Two pumps feed alum to a 36-inch line serving sedimentation basins three, four and five, and one metering pump feeds basins one and two via a high speed chemical inductor located at a common injection point. This approach was determined advantageous due to the outlying location of the two basins. A fourth metering pump will supply the future maximum capacity of the plant, and the operation of this pump is alternated weekly with one of the pumps feeding basins 3-5 that serves as a standby unit.

Facility management determined that optimizing mixing at this common injection point would better ensure thorough chemical induction and dispersion prior to sedimentation in the two outlying basins. An in-line chemical induction system was installed that is capable of inducing the chemical directly into the raw water stream at velocities of up to 60 ft/sec. The new Water Champ® Chemical Induction Unit (CIU), supplied by USFilter's Stranco Products, operates on the principle of applying all available energy directly to the chemical being activated.

The unit design includes a 5 hp washdown duty motor mounted to the in-line unit with a vacuum body and airfoil design propeller at the other end. Chemical solution is injected into the body of the unit and is dispersed into the channel and mixed simultaneously through the open propeller. The airfoil design of the titanium propeller rotates at 3,450 rpm, enabling the unit to achieve high energy transfer.

The unit was installed in a 24-inch influent pipe using a packing gland/knife gate valve arrangement, allowing it to be installed into the closed conduit to maximize the chemical induction/mixing process. The in-line chemical inductor is positioned perpendicular to the conduit. From the plant's alum bulk tanks the metering pump feeds the chemical line leading to the inductor. The Water Champ CIU generates high zone diffusion and a high turbulence region as alum is simultaneously dispersed. Flows passing the mixing area make contact with this turbulence and distributed chemical, resulting in a high rapid mixing rate prior to the flow being split and sent to the two outlying sedimentation basins.

Alum feed is controlled remotely using a new I/O system that interfaces directly with the plant's PLC. The PLC performs a logarithmic calculation based on flow and chemical volume, in milliliters per minute, to determine and remotely adjust pump speed via a 4-20 mA signal. Readings from two streaming current detectors monitoring coagulant addition, along with scheduled jar test results, are used to verify performance.

Polymer Activation

A liquid anionic polymer is used at the Waukegan facility as a filter and coagulant aid to strengthen the alum floc particles, improving flocculation to achieve faster settling and lower alum use.
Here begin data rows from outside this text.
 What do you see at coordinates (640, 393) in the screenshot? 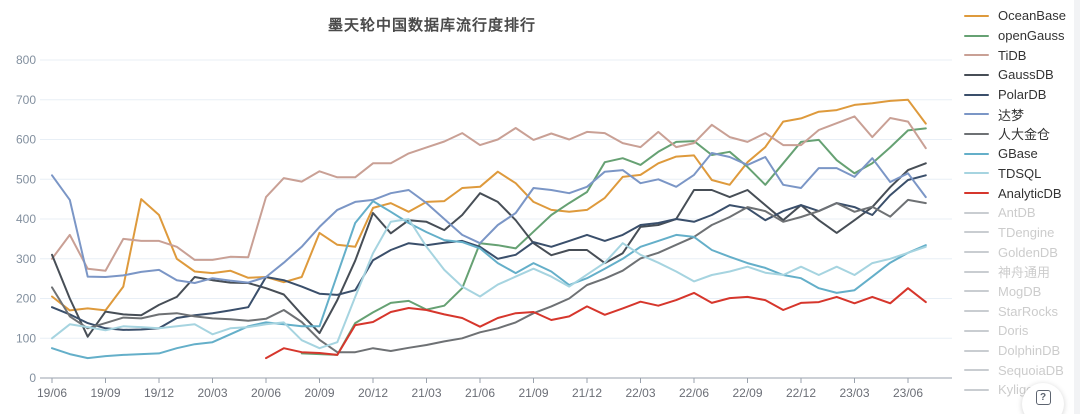
I see `svg-text: 22/03` at bounding box center [640, 393].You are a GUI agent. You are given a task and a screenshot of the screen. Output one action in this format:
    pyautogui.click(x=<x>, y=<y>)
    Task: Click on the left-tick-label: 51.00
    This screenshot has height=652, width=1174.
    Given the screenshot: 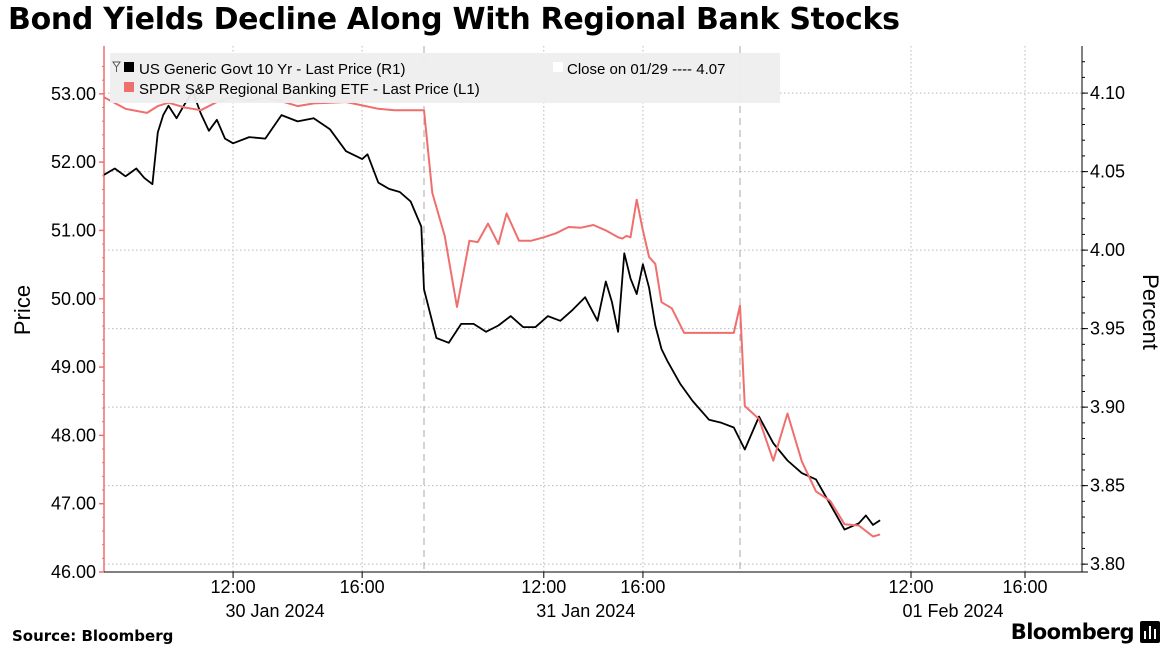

A PolyBlend® PB Series polymer preparation and feed system, from USFilter's Stranco Products, was installed. Polymer dosage is proportioned automatically by the plant's PLC based on flow.

Proper activation is necessary to fully optimize the performance of the polymer. Dispersion and prevention of agglomerates is achieved using high initial shear when the polymer chains are tightly tangled and impervious to shear damage. Because polymer becomes increasingly fragile as it absorbs water, the solution moves quickly from the high shear environment to a low mixing energy zone to avoid excessive damage to the activating polymer chains.

About the Author: Jeff Musinski has been Water Division Director for the City of Waukegan, WI, since 1996 and has been working in the field of municipal water since 1978. Prior to working with the City of Waukegan, he was with the City of Tulsa, OK, the City of Macom, GA, and the City of Columbus, GA.